By investing in your staff, such as rewarding them for hard work, offering incentives and cultivating a space for them to flourish, you can help your SME succeed. From increased productivity and morale to a more positive workplace that attracts top talent, success often begins here.”

  1. Create A Strong Digital Presence

“The internet should not be underestimated as a tool for generating business. From allowing individuals to find out information, contact you and even purchase products and services, establishing an online presence is essential. Consumers are also more likely to trust and purchase from a business with a visible, credible online presence, so creating a user-friendly website is more essential than ever.”

  1. Diversify Revenue Streams

“If the last few years of instability have proven anything, it is that diversifying revenue streams is paramount to mitigating risks. Whether the blockage of the Suez Canal or the mass shipping delays caused by the Covid-19 pandemic, too much reliance on a single product can threaten your business.

Expanding into new products and services means SMEs are resultantly capable of reaching new audiences and new sources of revenue.”

  1. Collaborate & Form Partnerships

“Small-to-medium-sized enterprises can strongly benefit from collaborating with one another, especially across market sectors. These partnerships can provide your business with access to new resources, to enter new markets and improve your brand image within multiple markets.

Similarly, sharing your knowledge with another market can lead to increased innovation, allowing you to develop and improve both existing products and conceptualise new ones.”

  1. Use AI & Other Technologies

“AI is one of the most exciting developments of the 21st century and is set to revolutionise all industries. SMEs should be taking advantage of implementing AI into their offering, allowing them to stand out in their relevant markets and retain their competitiveness.

AI can also help to improve the decision-making made by a business due to analytics and insights. These can be particularly useful for any markets that are data-driven, but will ultimately help any business with regard to scalability.”

  1. Adapt To Industry Trends

“ World markets are continually changing, meaning industries are constantly having to evolve. By keeping on top of these changes, you allow your business to remain competitive and attract new customers.

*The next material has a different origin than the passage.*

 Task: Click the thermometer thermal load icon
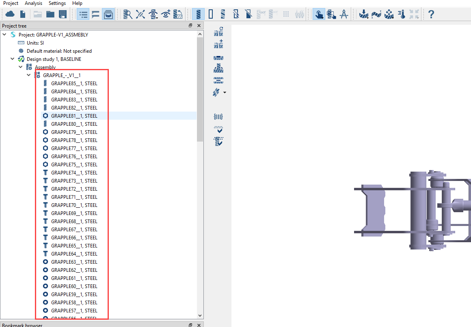coord(402,15)
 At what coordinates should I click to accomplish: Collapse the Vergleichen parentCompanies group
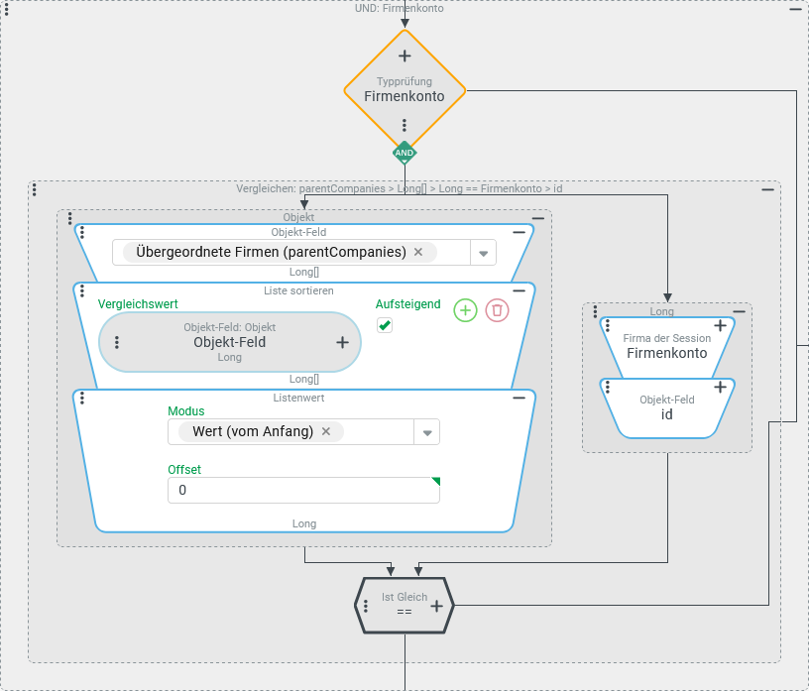click(x=767, y=189)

This flexibility is one of the key tools to secure long-term success for any SME, and will allow you to capitalise on new opportunities for years to come.”

  1. Seek Feedback

“No business will get it right the first time, and the new and unpredictable changes to the market complicate this. Luckily, by always asking your customers and clientele for ways you can improve your business, you gain valuable insights into your consumer demographic and their needs. Learning from this information will allow you to become one of the most valuable and trusted providers within your industry.”

Peter Marshall, Chief Marketing Officer at Add People, a digital marketing agency specialising in small-to-medium-sized enterprises, had the following to say:

“While apprenticeships are a key feature of many SMEs, they are not vital for their success. One of the main reasons that apprenticeships are so popular is the funding that small employers can gain through their recruitment, allowing these smaller businesses to train staff that work to their standards and ethos. This means they are fully trained for a job role when the apprenticeship concludes.

Instead, businesses should focus on long-term solutions at the heart of operations. Making these changes will ensure a healthy future in any market, protecting both the business and the future workforce – including any apprentices!”

Simon Bell, Founder and Director at Careermap, the UK’s leading Early Career website also had the following to add about apprenticeships:
“’Apprenticeships are a win-win situation. Not only for the apprentice but for businesses alike. Training your workforce of the future is vital to keep businesses growing, helping to bridge the skills gap and offering unique perspectives. Reverse mentoring is a hot topic; apprentices can help your organisation do just that by re-energising current employees, encouraging creativity, open-mindedness and innovation.’